## Try it
Type out all the data below, word for word.

[Stored items]
● ● ●

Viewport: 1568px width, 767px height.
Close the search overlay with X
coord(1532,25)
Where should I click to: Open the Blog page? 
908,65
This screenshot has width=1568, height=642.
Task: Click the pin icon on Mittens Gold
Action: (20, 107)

● ● ●

## Solution to the problem
Viewport: 1568px width, 767px height.
Close the search overlay with X
coord(1532,25)
Where should I click to: Open the Blog page? 
908,65
This screenshot has width=1568, height=642.
Task: Click the pin icon on Mittens Gold
Action: (20, 107)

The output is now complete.